The first-regex-match operation searches for the first occurrence of a given regular expression pattern in the input text.
If a match is found, the first matching substring is returned. If no match is found or the pattern cannot be applied, the operation returns an empty string.
How it works
- Pattern – the regular expression used for matching.
- Input – the text value to search in. Usually some form field.
- Result – the first matching substring, or an empty string if there is no match.
Examples
Pattern | Input | Output |
---|---|---|
\d+ | Order n. 12345 | 12345 |
[a-z]+ | 123 ABC xyz | xyz |
\d+ | no number | “” (empty string) |
Usage in PalDock
Use first-regex-match when you need to:
- Extract the first number from a text string (e.g. order IDs, invoice numbers).
- Capture a specific word or token from longer text.

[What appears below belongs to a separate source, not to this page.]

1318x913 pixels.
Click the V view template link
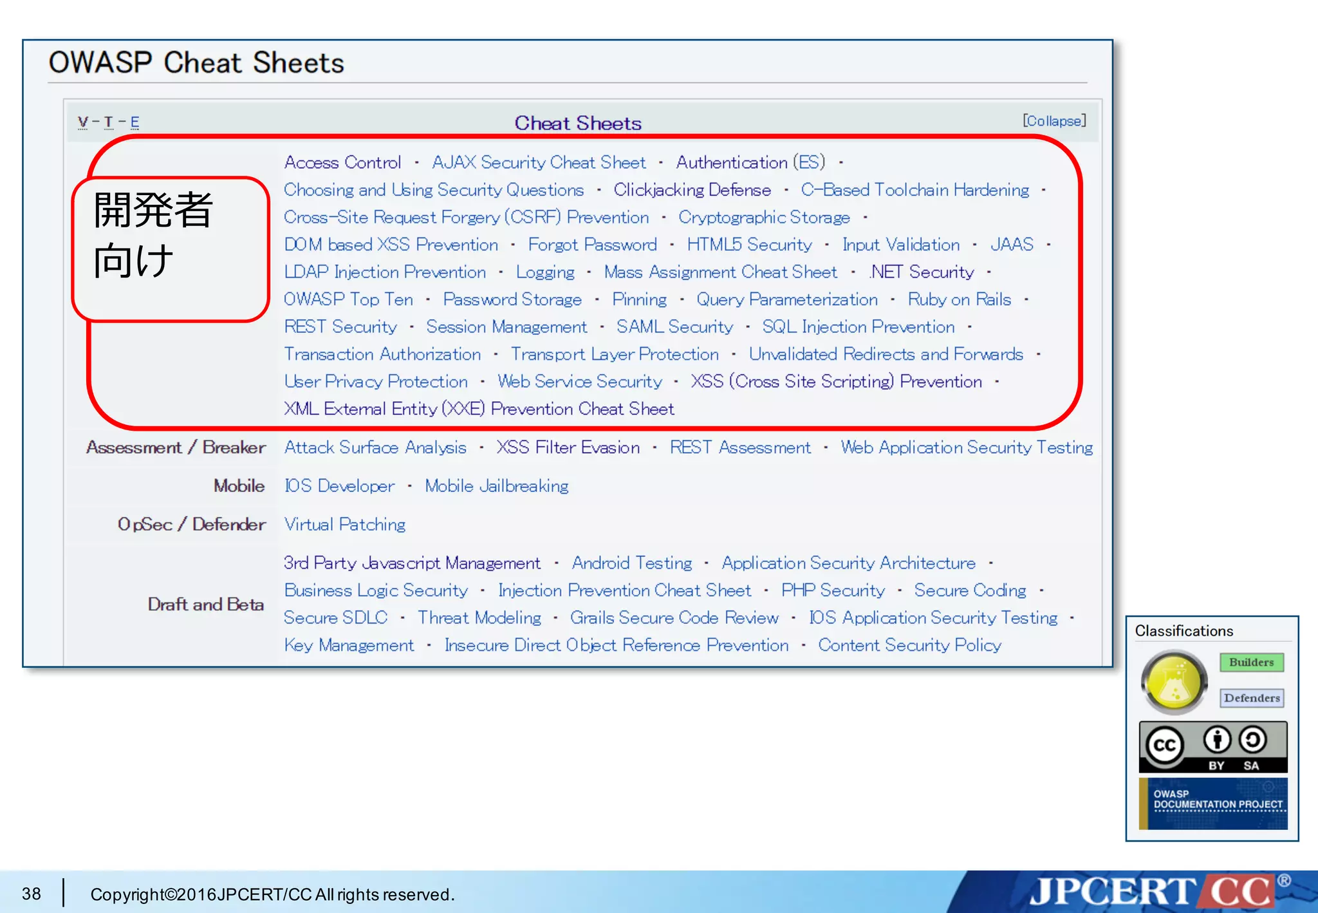(83, 122)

- Parse identifiers embedded in unstructured input.
Test your regex
AI tools can help generate regular expressions, but they may produce incorrect or overly complex patterns. Always test your regex before saving it. A free tool like regex101.com lets you quickly check how your pattern behaves, validate capturing groups, and confirm backreferences.
Best Practices
- Keep patterns as simple and specific as possible to avoid unexpected matches.
- Remember: only the first match is returned. If you need multiple matches, use a different approach or chain operations.
- If no match is found, the output will be an empty string so ensure your flow can handle that case.